We use rock-paper-scissors in our murder mystery games for several reasons:

  • First, almost everyone in the entire world knows how to play.
  • Second, you don’t need any special equipment to play.
  • Third, the only outcomes are win/lose/draw – which is enough for our resolution system. (I’ve written about making sure you know what happens on a draw before here.)

(By the way, we don’t use rock-paper-scissors-lizard-spock (or any of the other variants) because it’s neither well known nor intuitive. And we don’t need the added complexity.)

But I’m not very good at RPS?

One of the downsides of RPS (and perhaps it’s biggest failing), is that it isn’t completely random.
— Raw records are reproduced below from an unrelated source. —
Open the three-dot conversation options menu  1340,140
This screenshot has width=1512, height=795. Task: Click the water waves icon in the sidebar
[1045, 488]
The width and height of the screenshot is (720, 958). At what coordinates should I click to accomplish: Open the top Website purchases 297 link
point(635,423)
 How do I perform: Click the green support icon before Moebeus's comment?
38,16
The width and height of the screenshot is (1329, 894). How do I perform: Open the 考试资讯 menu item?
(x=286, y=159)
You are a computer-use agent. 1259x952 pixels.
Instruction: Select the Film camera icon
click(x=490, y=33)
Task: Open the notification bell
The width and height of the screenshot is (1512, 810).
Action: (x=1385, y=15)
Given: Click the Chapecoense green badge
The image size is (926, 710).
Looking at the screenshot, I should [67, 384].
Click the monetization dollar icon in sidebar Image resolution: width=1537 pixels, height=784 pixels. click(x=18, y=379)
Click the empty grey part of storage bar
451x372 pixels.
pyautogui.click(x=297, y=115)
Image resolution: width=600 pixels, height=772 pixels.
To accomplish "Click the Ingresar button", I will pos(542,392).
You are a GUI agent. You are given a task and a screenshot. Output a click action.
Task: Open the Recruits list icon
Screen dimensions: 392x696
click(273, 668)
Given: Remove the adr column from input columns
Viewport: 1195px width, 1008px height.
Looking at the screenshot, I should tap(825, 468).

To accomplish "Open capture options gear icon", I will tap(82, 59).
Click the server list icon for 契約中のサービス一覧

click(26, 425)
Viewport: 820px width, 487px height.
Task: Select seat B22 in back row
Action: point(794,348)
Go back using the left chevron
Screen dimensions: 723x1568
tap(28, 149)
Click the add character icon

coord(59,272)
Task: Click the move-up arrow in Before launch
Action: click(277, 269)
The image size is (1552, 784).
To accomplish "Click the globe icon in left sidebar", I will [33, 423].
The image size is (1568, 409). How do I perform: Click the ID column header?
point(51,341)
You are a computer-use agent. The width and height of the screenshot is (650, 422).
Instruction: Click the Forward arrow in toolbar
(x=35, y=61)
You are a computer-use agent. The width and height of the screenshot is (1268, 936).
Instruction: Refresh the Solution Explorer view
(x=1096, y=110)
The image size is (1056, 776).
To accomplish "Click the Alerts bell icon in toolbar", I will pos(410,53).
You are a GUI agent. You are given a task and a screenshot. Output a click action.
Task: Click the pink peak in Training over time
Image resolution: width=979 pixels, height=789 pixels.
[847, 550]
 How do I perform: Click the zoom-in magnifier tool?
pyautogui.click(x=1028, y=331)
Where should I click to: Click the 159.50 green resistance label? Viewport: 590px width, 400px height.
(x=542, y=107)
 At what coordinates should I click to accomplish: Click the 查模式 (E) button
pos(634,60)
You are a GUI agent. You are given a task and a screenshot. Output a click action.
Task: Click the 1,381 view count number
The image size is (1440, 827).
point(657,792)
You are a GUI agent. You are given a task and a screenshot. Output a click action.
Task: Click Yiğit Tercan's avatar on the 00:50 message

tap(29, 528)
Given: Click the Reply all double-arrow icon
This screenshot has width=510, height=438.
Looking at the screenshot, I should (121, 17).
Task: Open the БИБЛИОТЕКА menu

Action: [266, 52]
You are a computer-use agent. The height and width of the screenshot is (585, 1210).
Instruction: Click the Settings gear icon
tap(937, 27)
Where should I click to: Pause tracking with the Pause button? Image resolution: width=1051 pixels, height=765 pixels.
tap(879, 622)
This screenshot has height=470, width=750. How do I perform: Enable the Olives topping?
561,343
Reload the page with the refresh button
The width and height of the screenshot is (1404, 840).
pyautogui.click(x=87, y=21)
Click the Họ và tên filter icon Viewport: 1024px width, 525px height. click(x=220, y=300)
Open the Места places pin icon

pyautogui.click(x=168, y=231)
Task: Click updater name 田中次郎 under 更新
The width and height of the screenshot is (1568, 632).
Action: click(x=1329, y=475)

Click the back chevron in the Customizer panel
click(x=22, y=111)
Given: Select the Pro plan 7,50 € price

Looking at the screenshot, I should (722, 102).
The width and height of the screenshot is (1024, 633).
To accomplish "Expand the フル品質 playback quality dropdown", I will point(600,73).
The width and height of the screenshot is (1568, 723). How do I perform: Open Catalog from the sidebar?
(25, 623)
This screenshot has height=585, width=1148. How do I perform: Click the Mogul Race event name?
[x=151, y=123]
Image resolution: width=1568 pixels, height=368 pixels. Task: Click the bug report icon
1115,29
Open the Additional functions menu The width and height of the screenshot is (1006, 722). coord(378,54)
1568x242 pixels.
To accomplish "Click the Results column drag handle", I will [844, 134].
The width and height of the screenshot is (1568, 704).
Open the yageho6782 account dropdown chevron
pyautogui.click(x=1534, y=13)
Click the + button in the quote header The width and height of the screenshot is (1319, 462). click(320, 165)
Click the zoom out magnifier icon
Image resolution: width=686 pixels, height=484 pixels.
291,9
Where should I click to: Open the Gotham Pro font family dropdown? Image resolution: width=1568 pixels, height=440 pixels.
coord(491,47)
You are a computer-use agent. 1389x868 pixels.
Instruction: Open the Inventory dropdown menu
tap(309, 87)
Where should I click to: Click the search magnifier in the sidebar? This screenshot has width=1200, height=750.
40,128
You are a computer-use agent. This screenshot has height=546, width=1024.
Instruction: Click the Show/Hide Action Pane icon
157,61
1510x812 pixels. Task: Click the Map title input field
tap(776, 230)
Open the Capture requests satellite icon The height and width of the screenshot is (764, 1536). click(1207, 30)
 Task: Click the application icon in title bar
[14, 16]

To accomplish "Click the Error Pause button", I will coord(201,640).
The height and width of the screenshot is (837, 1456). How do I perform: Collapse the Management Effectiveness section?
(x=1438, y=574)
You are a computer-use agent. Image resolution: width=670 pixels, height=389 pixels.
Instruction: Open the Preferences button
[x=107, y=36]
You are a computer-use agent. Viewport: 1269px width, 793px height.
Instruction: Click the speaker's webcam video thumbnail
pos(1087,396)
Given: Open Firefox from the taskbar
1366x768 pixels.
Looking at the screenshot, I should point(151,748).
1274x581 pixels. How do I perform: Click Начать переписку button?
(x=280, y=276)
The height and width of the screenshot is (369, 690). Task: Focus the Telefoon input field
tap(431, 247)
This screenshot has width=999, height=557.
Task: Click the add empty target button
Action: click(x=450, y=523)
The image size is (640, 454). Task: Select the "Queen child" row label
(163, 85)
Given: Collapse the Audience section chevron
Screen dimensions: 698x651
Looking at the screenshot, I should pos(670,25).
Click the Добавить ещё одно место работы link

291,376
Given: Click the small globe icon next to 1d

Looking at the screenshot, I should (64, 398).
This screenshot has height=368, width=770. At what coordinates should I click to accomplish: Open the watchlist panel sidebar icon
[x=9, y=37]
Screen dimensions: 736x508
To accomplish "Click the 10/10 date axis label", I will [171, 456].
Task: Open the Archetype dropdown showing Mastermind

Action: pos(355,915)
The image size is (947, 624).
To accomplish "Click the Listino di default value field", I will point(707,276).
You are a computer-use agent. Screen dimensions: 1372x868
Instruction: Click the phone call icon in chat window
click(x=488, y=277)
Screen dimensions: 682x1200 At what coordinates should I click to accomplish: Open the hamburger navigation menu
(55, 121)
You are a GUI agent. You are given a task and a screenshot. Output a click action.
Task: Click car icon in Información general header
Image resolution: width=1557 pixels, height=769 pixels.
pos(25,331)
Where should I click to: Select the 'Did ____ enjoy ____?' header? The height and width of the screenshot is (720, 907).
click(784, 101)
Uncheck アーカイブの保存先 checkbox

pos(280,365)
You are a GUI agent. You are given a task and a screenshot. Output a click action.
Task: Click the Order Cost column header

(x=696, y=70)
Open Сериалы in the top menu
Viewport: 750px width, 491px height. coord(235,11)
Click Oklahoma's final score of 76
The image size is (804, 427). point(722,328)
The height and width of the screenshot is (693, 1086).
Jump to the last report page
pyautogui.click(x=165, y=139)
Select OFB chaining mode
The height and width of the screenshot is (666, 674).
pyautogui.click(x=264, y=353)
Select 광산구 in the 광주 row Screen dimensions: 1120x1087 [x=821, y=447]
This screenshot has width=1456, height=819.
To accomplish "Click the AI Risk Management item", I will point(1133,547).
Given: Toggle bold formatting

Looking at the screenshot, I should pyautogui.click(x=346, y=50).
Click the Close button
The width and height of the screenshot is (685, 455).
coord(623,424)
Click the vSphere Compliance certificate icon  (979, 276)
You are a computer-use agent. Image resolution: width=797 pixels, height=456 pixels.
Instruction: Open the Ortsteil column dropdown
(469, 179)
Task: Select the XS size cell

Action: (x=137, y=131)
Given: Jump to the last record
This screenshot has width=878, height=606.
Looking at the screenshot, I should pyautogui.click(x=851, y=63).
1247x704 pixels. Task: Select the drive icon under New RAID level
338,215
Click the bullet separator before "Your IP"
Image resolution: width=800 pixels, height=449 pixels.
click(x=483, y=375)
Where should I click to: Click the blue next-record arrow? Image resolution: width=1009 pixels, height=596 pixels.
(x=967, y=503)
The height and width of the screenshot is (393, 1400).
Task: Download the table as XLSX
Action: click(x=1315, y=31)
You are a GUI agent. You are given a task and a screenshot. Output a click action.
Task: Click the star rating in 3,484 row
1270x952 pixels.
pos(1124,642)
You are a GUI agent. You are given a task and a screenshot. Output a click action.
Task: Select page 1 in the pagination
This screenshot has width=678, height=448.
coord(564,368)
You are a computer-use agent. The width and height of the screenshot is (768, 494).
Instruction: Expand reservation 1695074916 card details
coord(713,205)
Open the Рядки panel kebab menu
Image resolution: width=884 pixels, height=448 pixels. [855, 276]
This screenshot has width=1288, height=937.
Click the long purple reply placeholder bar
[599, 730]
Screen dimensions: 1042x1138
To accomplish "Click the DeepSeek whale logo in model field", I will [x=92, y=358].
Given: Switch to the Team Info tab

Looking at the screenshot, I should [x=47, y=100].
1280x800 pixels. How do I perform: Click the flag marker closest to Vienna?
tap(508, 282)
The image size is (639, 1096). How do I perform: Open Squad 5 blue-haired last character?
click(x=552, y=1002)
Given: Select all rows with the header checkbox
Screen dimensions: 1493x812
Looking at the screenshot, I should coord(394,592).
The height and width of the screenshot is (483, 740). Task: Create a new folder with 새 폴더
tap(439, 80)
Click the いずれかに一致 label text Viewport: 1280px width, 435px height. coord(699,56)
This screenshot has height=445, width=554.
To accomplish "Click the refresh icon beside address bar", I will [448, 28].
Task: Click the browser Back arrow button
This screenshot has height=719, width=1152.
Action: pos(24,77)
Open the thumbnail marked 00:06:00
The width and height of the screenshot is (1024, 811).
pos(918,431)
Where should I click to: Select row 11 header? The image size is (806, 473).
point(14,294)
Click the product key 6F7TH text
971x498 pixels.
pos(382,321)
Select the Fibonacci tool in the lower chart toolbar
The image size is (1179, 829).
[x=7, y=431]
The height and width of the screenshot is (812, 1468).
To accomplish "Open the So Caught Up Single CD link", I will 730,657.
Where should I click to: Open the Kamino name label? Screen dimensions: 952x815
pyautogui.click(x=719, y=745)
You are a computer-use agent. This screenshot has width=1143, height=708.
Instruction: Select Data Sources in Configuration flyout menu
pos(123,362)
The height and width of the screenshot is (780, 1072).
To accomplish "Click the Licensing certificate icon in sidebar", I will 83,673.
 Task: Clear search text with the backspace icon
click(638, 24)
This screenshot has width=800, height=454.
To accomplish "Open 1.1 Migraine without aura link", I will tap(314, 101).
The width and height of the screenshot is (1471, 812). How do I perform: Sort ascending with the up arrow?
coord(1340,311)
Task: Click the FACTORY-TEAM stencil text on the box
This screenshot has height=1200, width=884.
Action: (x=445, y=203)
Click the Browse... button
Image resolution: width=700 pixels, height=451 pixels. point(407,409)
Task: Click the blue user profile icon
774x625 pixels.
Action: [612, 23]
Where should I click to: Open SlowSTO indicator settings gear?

There’s a psychological angle – people aren’t completely random. Here’s a clip of Derren Brown winning time and time again against football fans. (And here’s a blog post analysing Derren’s technique.)

This article from the BBC highlights some strategies that players adopt that prevent the game from being completely random.

  • Players who win, tend to stick with their winning rock, paper or scissors.
  • And players who lose, tend to change – but they tend to follow the order of rock, paper and scissors. So players losing with paper tend to change to scissors for the next game. (I don’t know if that also applies to those of us who grew up calling the game scissors paper stone…)

So now you know that, you can use this information to beat your friends. (Unless they’ve also read the article, in which case all bets are off.)

In fact, if you’d like to test your skill, try this RPS simulator.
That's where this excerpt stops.